> **Your task**
Pictures excluded, reproduce exactly the lines below from the one with "You are a computer-use" through the one with "Kâr-Zarar Raporu menu", both included.

> **Data under study**
=-=-=

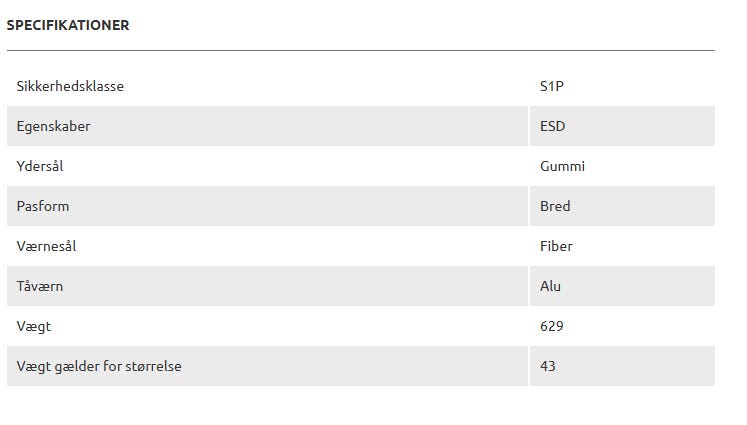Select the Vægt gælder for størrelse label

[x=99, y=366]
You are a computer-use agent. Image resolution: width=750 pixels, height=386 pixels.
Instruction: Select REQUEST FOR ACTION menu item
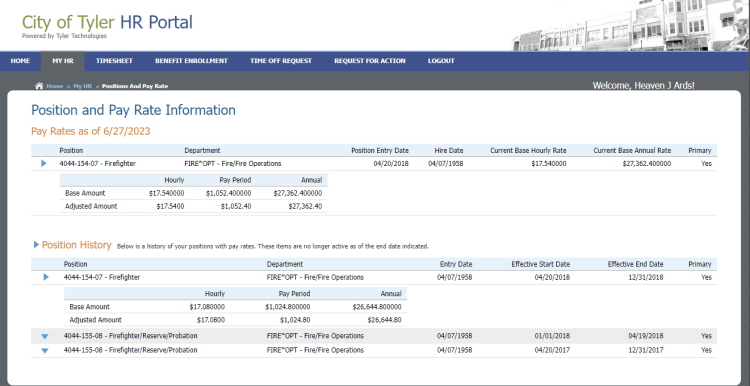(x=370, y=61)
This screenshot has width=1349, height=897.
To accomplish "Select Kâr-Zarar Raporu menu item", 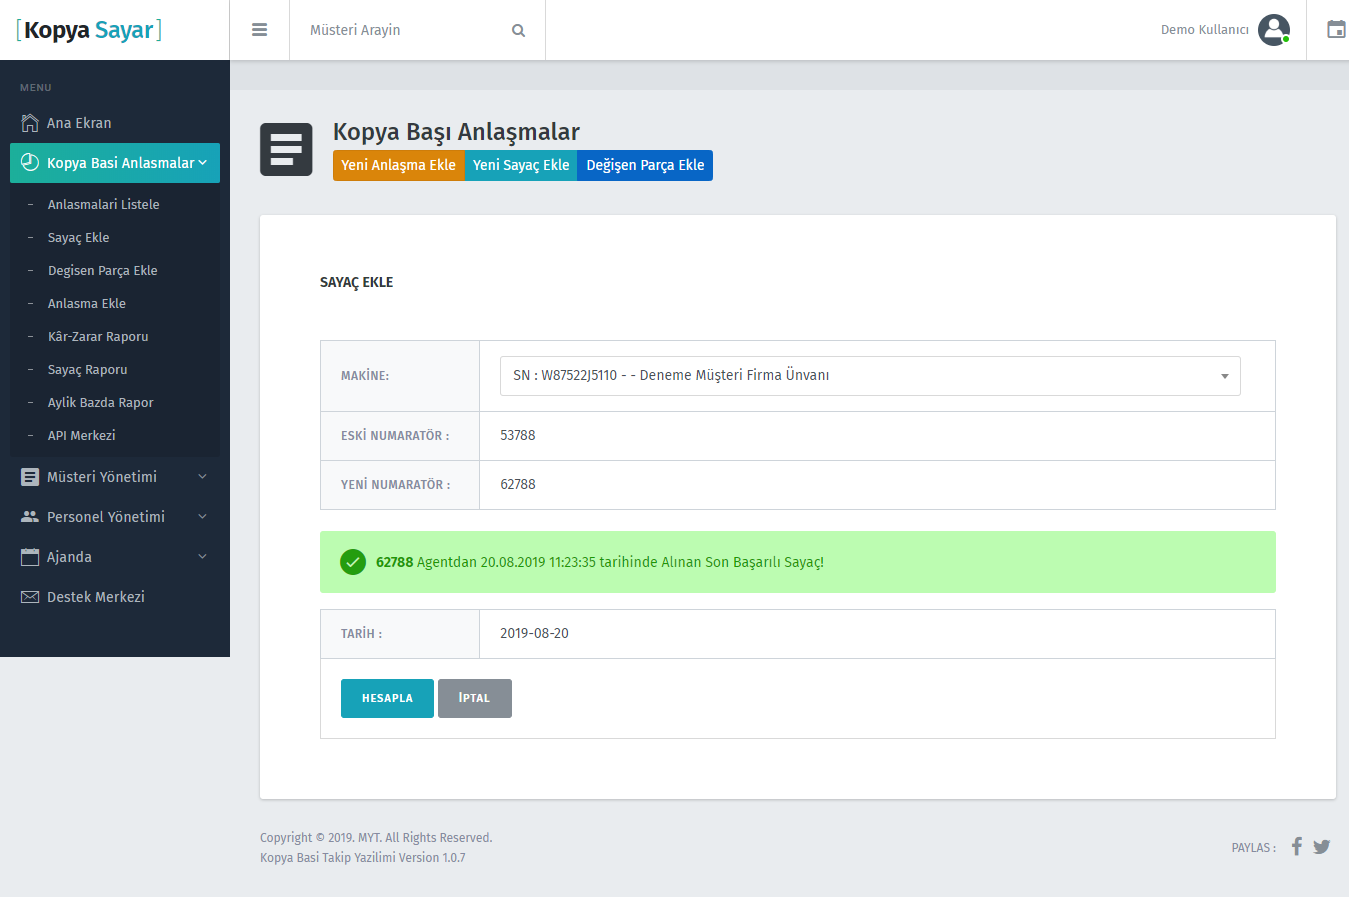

=-=-=

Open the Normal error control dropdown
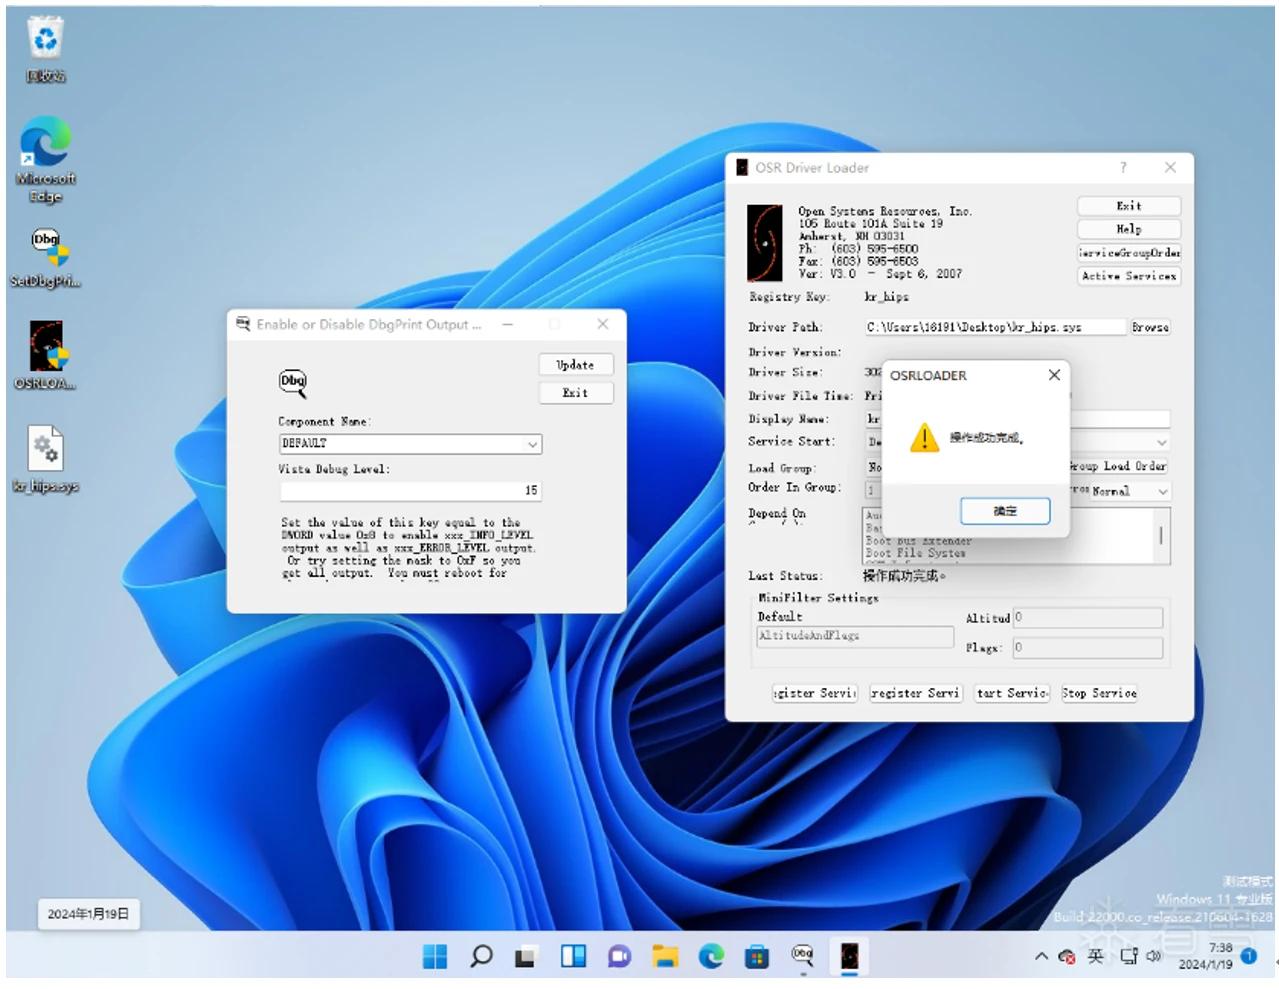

=-=-=

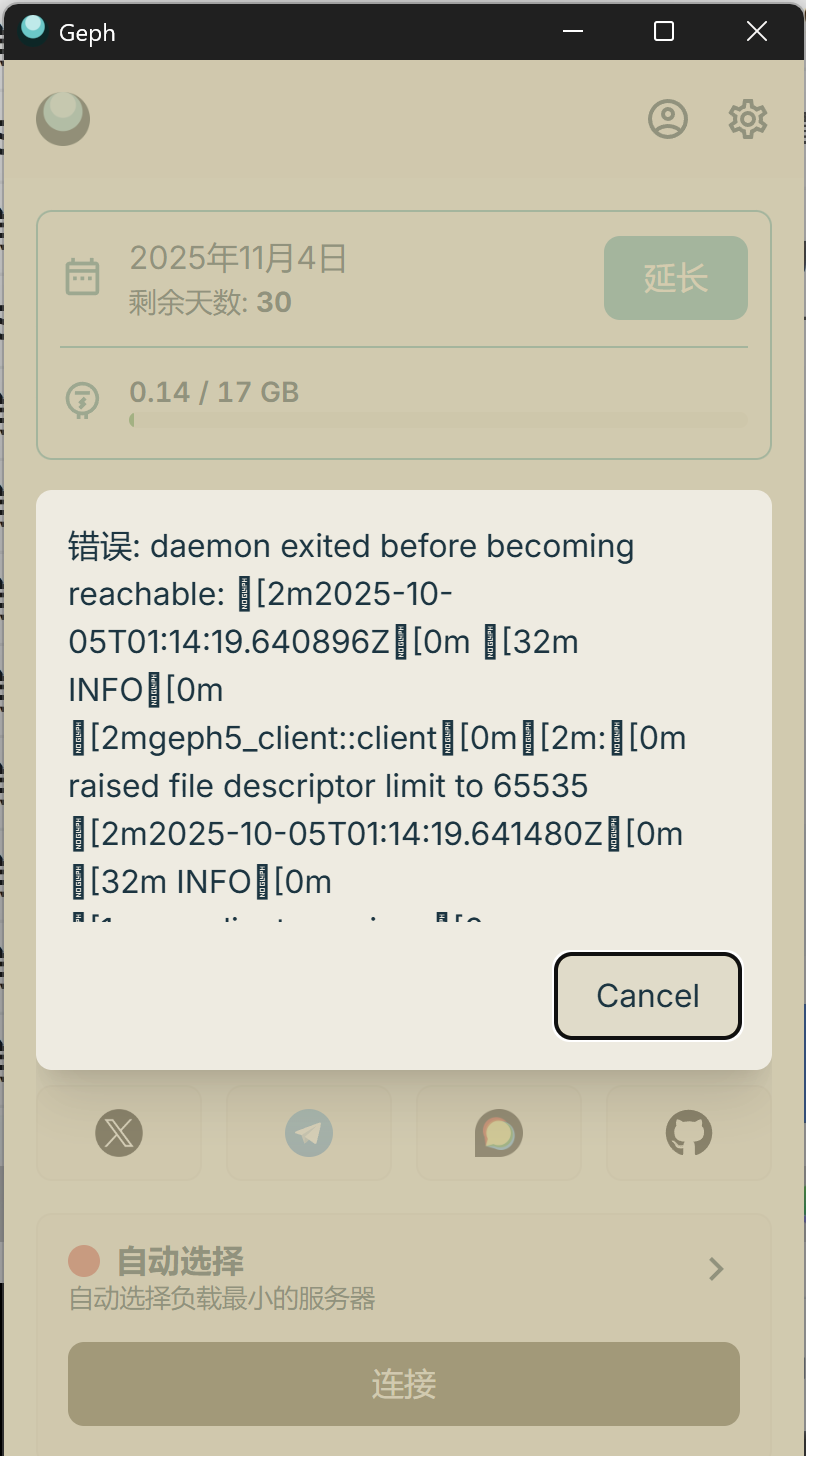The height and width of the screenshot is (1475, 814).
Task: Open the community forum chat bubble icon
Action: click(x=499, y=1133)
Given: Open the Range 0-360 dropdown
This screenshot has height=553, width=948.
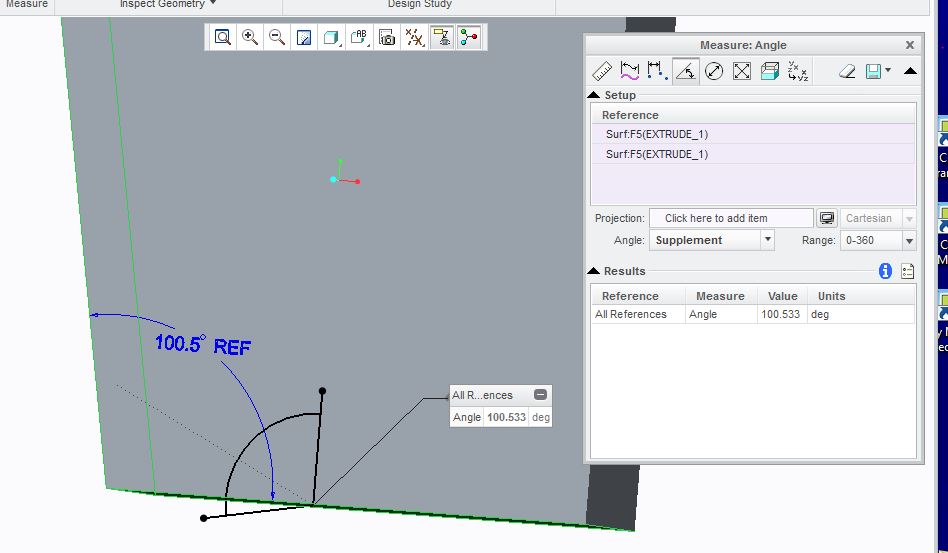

=-=-=

> **Written reply**
You are a computer-use agent. Image resolution: width=750 pixels, height=386 pixels.
Instruction: Select REQUEST FOR ACTION menu item
(x=370, y=61)
This screenshot has width=1349, height=897.
To accomplish "Select Kâr-Zarar Raporu menu item", 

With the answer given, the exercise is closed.